# DESCRIPTION OF THE TASK
In the records below, find the line containing "Task: Minimize the launcher window" and return it together with every later line, exactly as written; pictures are to be omitted.

^^^^^^^^^^^^^^^^

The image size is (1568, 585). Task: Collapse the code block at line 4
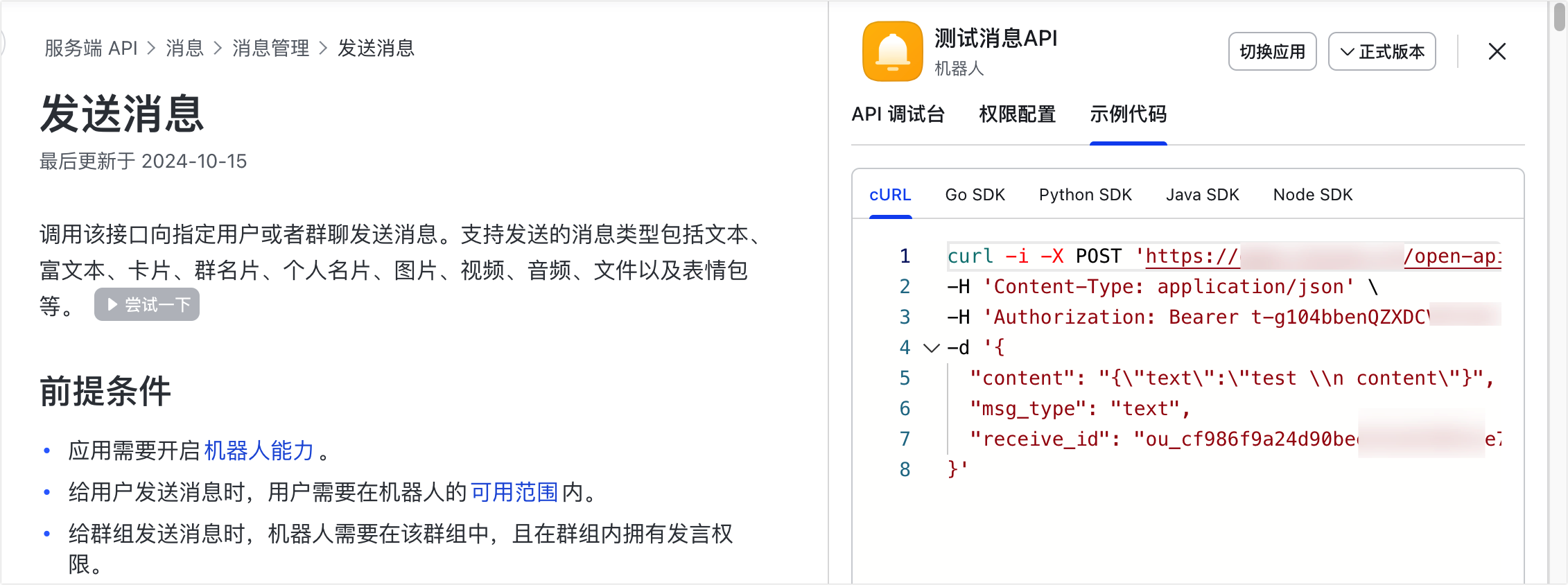(x=931, y=348)
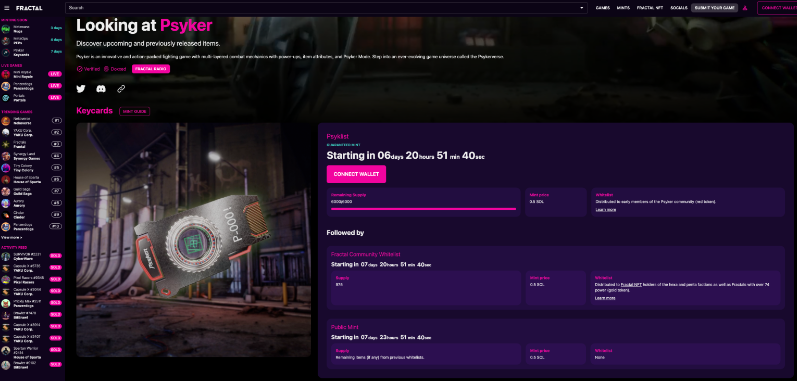Viewport: 797px width, 381px height.
Task: Click inside the Search input field
Action: (323, 8)
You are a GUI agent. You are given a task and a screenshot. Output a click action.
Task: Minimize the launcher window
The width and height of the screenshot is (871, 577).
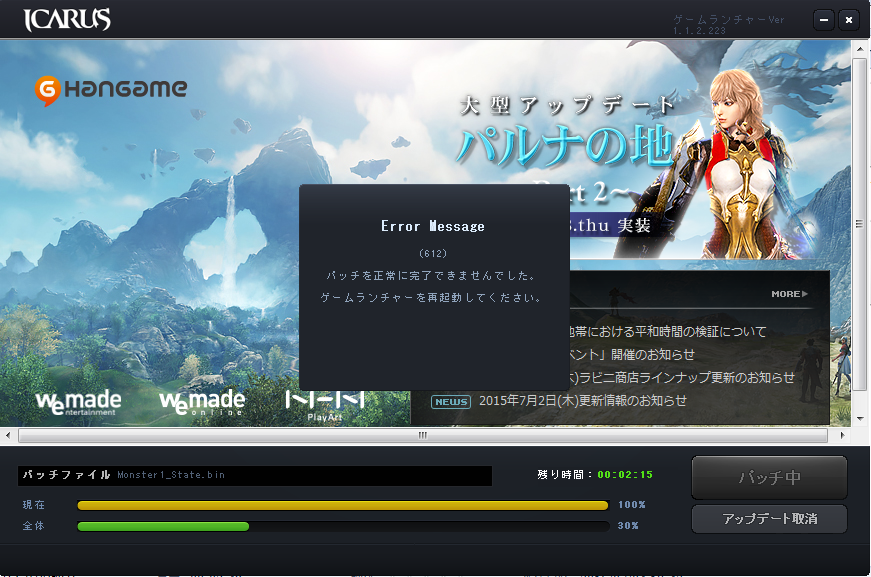[824, 20]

^^^^^^^^^^^^^^^^

# OUTPUT FOR THIS EXERCISE
Task: Minimize the launcher window
The width and height of the screenshot is (871, 577).
[824, 20]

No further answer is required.